The Imaginary Plight of Tyler Joseph and Other Musicians Who Are “Called”

It starts with a feeling that there will be great responsibility but he’s not sure where it’ll show up.  Years later, there’s an epiphany.  He sees someone seemingly insignificant performing with passion.  And then, the declaration:  This is what he wants to do from now on.   But it’ll take years before he receives the calling to move out of inertia.  When he gets harpooned by that calling, it keeps him up at night. Sometimes it wakes him up at 3am and orders him to write.  He has to make music.  The melodies that come to him are skeletal and they demand flesh.  He feels like a mad scientist.  The songwriter shapes it, works with it. He puts the songs in a closet until they’re ready to come out.  More waiting…

He gets visions.


Sometimes it feels like the future has already happened.  It’s like an invitation from an alternate dimension. He can choose to ignore it but it’s almost inevitable that something’s going to happen.



He starts to talk about his visions like he just witnessed a car crash. He sounds inspired and crazy. He knows it. He can’t help it. He can’t make sense of it. Is he trying to describe some dream he had or is this the dream?



He keeps talking like it’s happening to someone else.



By now, his friends know that if you call him, he’s going to babble on about music or some obscure lyric that he can’t get out of his head. Creativity looks narcissistic. No one gets it when he says “the music doesn’t come from me.” A bunch of friends start to fade away because they’re partying in the trenches of their life stage.  But new characters are strangely drawn to him like moths to LED.



Especially at nighttime, he wants to give up.  This time, he will.  He promises that tomorrow morning he’s going to rejoin the real world. But every morning, this force instructs him to keep going.  Get up.  There’s nothing real about this world he’s been thrust into and there’s no turning back.  When inspiration hits, he feels brilliant and “in the flow.” Then he feels stupid. Fortunately, when it comes to writing music, he has someone in his life who tells him which lines to murder and which lines will be spared their execution. Soon, there will be many opinions.  Too many opinions.  But for now, there’s just the creator and the critic in his head.

• [SET TASK A]
In the essay about musicians who feel "called," at what hour does the calling sometimes wake him up and order him to write?
The essay has no connection to the listing that comes after it.

(Dataset rows)
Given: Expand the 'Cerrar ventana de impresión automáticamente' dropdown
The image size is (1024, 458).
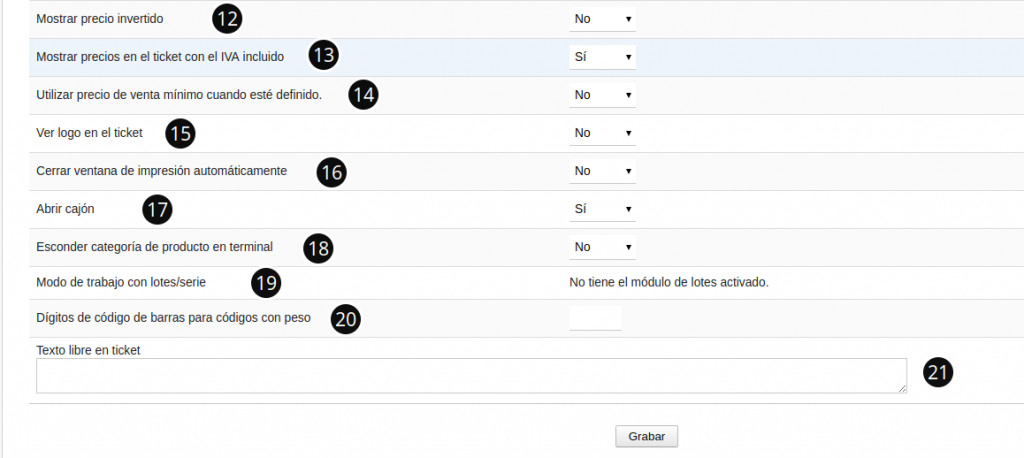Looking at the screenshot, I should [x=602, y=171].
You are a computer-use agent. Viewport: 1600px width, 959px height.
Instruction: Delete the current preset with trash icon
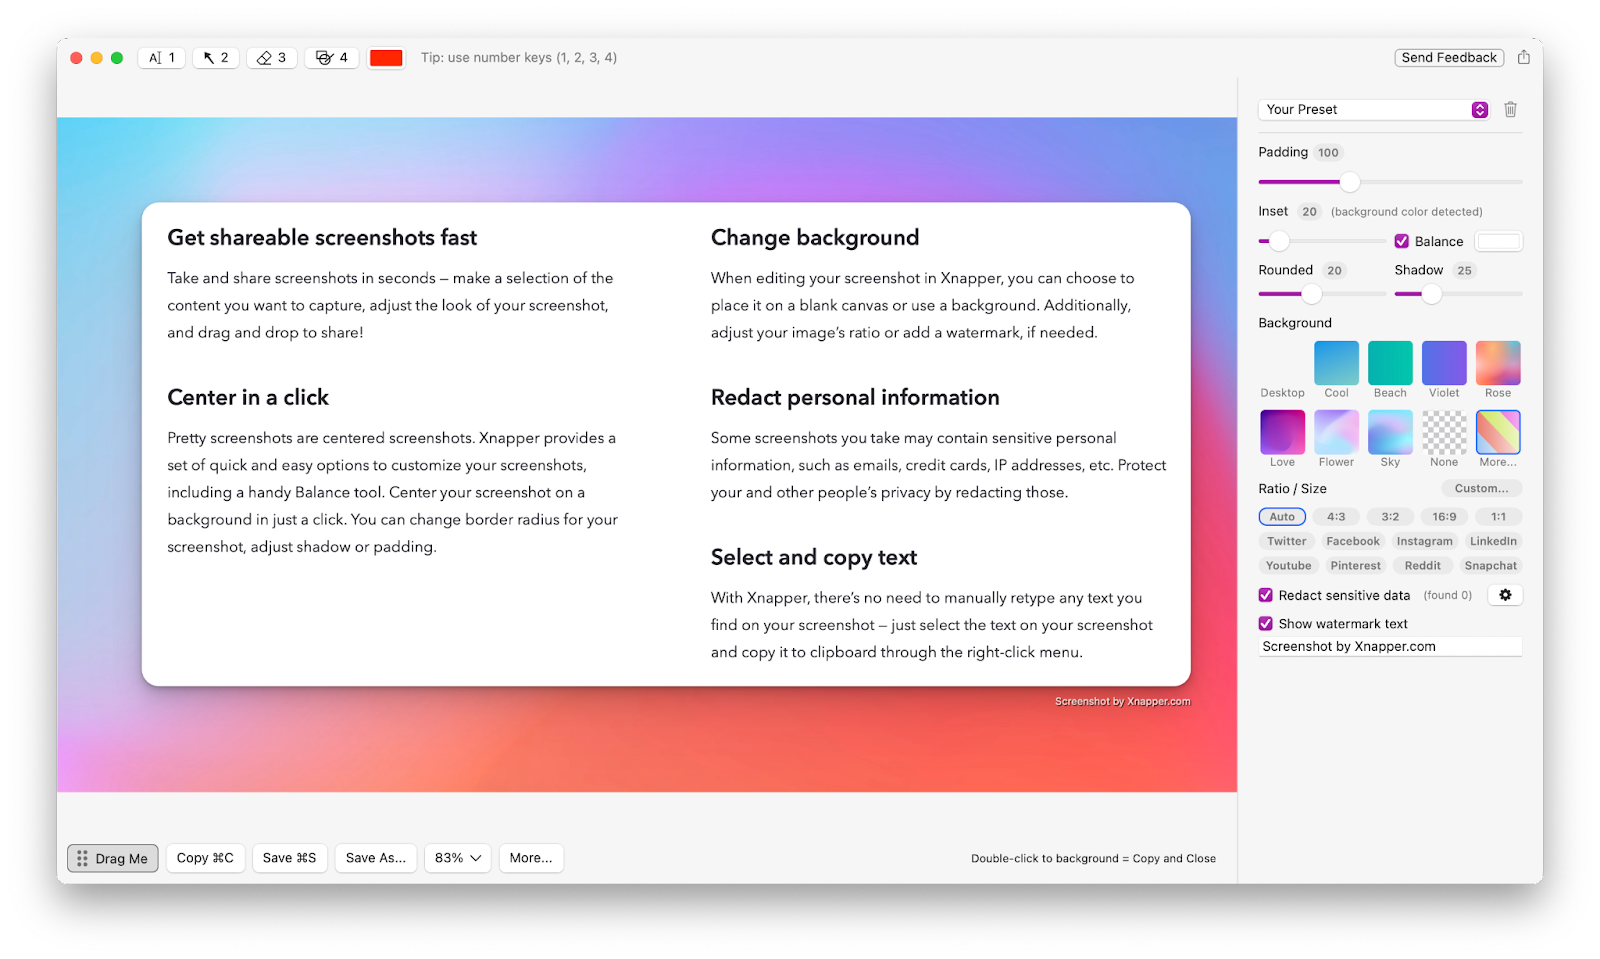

• [SET TASK B]
Put the lines of the listing into a numbered list, starting at the first line of the listing and ending at the line containing "Looking at the", with blank lines skipped. Omit the pictures from your answer.

• [COMPLETE OUTPUT A]
3am

• [COMPLETE OUTPUT B]
1. Given: Expand the 'Cerrar ventana de impresión automáticamente' dropdown
2. The image size is (1024, 458).
3. Looking at the screenshot, I should [x=602, y=171].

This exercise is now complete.